» RECORDS FOR THE EXERCISE
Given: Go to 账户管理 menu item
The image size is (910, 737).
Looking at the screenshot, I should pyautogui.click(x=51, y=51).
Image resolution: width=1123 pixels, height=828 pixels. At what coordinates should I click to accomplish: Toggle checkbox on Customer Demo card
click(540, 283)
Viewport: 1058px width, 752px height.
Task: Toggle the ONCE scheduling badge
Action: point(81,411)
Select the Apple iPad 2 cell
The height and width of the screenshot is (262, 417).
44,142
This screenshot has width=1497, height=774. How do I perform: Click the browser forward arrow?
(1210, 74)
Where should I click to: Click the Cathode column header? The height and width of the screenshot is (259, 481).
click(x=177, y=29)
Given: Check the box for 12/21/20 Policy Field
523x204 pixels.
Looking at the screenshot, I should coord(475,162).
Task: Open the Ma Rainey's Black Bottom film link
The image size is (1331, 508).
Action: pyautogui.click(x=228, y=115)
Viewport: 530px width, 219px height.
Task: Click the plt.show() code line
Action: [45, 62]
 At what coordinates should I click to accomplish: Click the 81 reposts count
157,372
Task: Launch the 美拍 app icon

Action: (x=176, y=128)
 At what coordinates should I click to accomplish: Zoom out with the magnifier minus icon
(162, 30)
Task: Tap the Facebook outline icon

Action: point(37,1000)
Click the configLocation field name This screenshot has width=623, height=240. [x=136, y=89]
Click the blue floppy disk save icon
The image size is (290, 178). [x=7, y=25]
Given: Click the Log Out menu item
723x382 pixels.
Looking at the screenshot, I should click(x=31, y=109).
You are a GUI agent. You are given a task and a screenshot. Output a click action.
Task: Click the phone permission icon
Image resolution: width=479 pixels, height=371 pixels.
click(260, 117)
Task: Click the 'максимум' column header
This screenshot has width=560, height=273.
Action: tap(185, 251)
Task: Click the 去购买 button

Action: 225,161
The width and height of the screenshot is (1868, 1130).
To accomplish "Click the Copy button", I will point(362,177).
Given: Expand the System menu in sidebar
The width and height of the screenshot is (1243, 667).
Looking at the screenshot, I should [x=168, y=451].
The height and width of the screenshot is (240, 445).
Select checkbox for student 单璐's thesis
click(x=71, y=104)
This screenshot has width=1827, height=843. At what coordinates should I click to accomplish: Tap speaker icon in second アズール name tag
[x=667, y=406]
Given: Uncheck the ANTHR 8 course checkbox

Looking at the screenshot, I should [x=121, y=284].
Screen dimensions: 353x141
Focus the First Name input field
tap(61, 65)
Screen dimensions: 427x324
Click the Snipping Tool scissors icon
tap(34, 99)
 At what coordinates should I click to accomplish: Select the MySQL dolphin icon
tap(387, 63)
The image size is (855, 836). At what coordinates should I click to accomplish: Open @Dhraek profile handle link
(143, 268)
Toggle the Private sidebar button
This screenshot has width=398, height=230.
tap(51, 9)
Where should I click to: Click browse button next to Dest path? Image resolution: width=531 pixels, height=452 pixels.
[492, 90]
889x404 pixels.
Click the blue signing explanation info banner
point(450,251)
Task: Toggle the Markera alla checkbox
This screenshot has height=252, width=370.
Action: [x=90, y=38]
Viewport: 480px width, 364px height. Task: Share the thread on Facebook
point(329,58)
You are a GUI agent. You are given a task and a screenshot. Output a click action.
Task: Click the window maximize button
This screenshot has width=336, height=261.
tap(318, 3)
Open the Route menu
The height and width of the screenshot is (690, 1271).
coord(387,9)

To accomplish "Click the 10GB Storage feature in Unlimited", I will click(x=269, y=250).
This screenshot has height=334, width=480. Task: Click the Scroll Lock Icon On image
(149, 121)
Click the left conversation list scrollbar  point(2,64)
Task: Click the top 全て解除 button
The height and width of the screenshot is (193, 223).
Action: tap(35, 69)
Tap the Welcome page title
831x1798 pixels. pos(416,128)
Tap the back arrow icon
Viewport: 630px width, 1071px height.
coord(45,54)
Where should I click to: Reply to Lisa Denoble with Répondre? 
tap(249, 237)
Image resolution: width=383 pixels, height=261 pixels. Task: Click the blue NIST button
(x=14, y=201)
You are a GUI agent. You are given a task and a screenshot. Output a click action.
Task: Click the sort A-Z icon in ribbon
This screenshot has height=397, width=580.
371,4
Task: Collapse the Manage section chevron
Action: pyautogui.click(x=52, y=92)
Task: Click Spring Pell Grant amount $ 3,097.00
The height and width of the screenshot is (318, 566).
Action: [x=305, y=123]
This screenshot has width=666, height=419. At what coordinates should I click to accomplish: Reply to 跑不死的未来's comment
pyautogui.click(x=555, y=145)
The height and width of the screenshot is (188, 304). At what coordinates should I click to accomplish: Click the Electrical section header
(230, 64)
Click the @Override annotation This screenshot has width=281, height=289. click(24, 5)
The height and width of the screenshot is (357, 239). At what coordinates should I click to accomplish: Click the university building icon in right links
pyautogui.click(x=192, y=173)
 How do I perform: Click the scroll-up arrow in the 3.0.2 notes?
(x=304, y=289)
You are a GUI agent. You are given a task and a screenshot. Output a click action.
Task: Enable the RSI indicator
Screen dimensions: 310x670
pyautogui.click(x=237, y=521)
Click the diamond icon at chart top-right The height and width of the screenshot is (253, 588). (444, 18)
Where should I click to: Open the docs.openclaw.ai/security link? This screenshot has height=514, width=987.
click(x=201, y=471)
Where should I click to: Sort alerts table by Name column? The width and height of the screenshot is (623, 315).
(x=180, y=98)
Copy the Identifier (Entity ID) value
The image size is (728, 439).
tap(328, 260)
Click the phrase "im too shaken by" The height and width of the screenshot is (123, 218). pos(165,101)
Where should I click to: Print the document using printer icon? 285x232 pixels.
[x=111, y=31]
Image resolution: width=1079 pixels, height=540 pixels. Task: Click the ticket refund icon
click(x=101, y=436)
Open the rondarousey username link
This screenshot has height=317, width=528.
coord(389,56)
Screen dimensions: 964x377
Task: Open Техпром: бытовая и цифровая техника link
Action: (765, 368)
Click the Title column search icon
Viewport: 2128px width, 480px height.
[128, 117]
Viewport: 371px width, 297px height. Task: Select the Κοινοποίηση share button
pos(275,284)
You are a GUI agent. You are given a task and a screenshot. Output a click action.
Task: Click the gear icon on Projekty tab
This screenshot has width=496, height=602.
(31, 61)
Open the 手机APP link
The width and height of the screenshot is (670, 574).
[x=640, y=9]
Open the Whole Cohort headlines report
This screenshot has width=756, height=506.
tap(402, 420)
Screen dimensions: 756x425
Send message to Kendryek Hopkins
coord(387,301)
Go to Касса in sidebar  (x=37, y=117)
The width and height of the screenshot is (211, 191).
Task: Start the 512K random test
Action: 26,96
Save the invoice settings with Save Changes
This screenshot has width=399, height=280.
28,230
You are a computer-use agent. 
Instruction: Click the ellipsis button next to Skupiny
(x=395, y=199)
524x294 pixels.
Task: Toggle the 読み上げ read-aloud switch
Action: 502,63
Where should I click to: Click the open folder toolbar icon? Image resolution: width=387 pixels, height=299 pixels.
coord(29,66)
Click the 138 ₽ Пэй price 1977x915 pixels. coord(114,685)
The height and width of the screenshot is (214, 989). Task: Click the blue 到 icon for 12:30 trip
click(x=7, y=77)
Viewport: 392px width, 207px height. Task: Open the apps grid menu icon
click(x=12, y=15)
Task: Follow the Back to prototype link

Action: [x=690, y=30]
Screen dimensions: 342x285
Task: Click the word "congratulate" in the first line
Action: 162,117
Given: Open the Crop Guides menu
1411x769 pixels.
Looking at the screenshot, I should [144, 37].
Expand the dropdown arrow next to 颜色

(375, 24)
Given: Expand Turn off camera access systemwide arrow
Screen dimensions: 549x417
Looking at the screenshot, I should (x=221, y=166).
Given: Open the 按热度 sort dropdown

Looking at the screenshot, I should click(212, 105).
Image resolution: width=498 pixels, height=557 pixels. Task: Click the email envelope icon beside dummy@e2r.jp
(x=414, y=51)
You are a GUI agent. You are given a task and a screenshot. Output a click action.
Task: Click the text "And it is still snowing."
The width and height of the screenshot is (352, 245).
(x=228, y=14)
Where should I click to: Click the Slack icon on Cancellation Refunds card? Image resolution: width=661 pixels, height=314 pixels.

» ACTIVITY
From the top of the material above, print every line exactly, ending with the line that holds "Given: Expand the System menu in sidebar".

» TASK RESPONSE
Given: Go to 账户管理 menu item
The image size is (910, 737).
Looking at the screenshot, I should pyautogui.click(x=51, y=51).
Image resolution: width=1123 pixels, height=828 pixels. At what coordinates should I click to accomplish: Toggle checkbox on Customer Demo card
click(540, 283)
Viewport: 1058px width, 752px height.
Task: Toggle the ONCE scheduling badge
Action: point(81,411)
Select the Apple iPad 2 cell
The height and width of the screenshot is (262, 417).
44,142
This screenshot has width=1497, height=774. How do I perform: Click the browser forward arrow?
(1210, 74)
Where should I click to: Click the Cathode column header? The height and width of the screenshot is (259, 481).
click(x=177, y=29)
Given: Check the box for 12/21/20 Policy Field
523x204 pixels.
Looking at the screenshot, I should coord(475,162).
Task: Open the Ma Rainey's Black Bottom film link
The image size is (1331, 508).
Action: pyautogui.click(x=228, y=115)
Viewport: 530px width, 219px height.
Task: Click the plt.show() code line
Action: [45, 62]
 At what coordinates should I click to accomplish: Click the 81 reposts count
157,372
Task: Launch the 美拍 app icon

Action: (x=176, y=128)
 At what coordinates should I click to accomplish: Zoom out with the magnifier minus icon
(162, 30)
Task: Tap the Facebook outline icon

Action: point(37,1000)
Click the configLocation field name This screenshot has width=623, height=240. [x=136, y=89]
Click the blue floppy disk save icon
The image size is (290, 178). [x=7, y=25]
Given: Click the Log Out menu item
723x382 pixels.
Looking at the screenshot, I should click(x=31, y=109).
You are a GUI agent. You are given a task and a screenshot. Output a click action.
Task: Click the phone permission icon
Image resolution: width=479 pixels, height=371 pixels.
click(260, 117)
Task: Click the 'максимум' column header
This screenshot has width=560, height=273.
Action: tap(185, 251)
Task: Click the 去购买 button

Action: 225,161
The width and height of the screenshot is (1868, 1130).
To accomplish "Click the Copy button", I will point(362,177).
Given: Expand the System menu in sidebar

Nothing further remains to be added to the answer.